Reproduce each entry below in full, exactly as it was given.

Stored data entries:
---

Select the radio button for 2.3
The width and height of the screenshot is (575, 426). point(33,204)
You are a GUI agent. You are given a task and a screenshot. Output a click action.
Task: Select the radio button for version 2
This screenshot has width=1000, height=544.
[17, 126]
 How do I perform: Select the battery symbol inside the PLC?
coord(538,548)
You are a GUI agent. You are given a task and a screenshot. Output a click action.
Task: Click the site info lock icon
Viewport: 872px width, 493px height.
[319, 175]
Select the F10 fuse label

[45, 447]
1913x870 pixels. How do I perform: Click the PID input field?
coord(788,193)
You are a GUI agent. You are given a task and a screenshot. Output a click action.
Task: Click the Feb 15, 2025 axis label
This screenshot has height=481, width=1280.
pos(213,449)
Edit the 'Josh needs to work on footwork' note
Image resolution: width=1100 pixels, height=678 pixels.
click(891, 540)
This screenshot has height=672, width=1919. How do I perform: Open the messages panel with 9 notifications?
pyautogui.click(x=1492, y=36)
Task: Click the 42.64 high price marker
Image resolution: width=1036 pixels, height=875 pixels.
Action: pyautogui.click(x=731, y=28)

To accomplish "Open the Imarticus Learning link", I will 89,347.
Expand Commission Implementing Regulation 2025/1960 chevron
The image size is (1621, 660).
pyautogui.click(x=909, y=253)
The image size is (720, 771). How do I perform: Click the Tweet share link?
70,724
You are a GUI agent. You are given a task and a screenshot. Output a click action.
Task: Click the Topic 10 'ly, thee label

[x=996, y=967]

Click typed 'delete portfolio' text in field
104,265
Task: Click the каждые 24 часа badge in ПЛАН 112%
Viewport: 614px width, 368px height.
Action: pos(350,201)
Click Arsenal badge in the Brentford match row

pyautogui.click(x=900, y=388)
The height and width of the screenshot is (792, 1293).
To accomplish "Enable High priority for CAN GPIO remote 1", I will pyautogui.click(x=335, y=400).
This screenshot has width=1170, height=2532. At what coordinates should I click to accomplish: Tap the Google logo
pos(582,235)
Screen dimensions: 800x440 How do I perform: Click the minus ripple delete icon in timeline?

---

Task response:
Select the radio button for 2.3
The width and height of the screenshot is (575, 426). point(33,204)
You are a GUI agent. You are given a task and a screenshot. Output a click action.
Task: Select the radio button for version 2
This screenshot has width=1000, height=544.
[17, 126]
 How do I perform: Select the battery symbol inside the PLC?
coord(538,548)
You are a GUI agent. You are given a task and a screenshot. Output a click action.
Task: Click the site info lock icon
Viewport: 872px width, 493px height.
[319, 175]
Select the F10 fuse label

[45, 447]
1913x870 pixels. How do I perform: Click the PID input field?
coord(788,193)
You are a GUI agent. You are given a task and a screenshot. Output a click action.
Task: Click the Feb 15, 2025 axis label
This screenshot has height=481, width=1280.
pos(213,449)
Edit the 'Josh needs to work on footwork' note
Image resolution: width=1100 pixels, height=678 pixels.
click(891, 540)
This screenshot has height=672, width=1919. How do I perform: Open the messages panel with 9 notifications?
pyautogui.click(x=1492, y=36)
Task: Click the 42.64 high price marker
Image resolution: width=1036 pixels, height=875 pixels.
Action: pyautogui.click(x=731, y=28)

To accomplish "Open the Imarticus Learning link", I will 89,347.
Expand Commission Implementing Regulation 2025/1960 chevron
The image size is (1621, 660).
pyautogui.click(x=909, y=253)
The image size is (720, 771). How do I perform: Click the Tweet share link?
70,724
You are a GUI agent. You are given a task and a screenshot. Output a click action.
Task: Click the Topic 10 'ly, thee label

[x=996, y=967]

Click typed 'delete portfolio' text in field
104,265
Task: Click the каждые 24 часа badge in ПЛАН 112%
Viewport: 614px width, 368px height.
Action: pos(350,201)
Click Arsenal badge in the Brentford match row

pyautogui.click(x=900, y=388)
The height and width of the screenshot is (792, 1293).
To accomplish "Enable High priority for CAN GPIO remote 1", I will pyautogui.click(x=335, y=400).
This screenshot has width=1170, height=2532. At what coordinates should I click to accomplish: Tap the Google logo
pos(582,235)
Screen dimensions: 800x440 How do I perform: Click the minus ripple delete icon in timeline?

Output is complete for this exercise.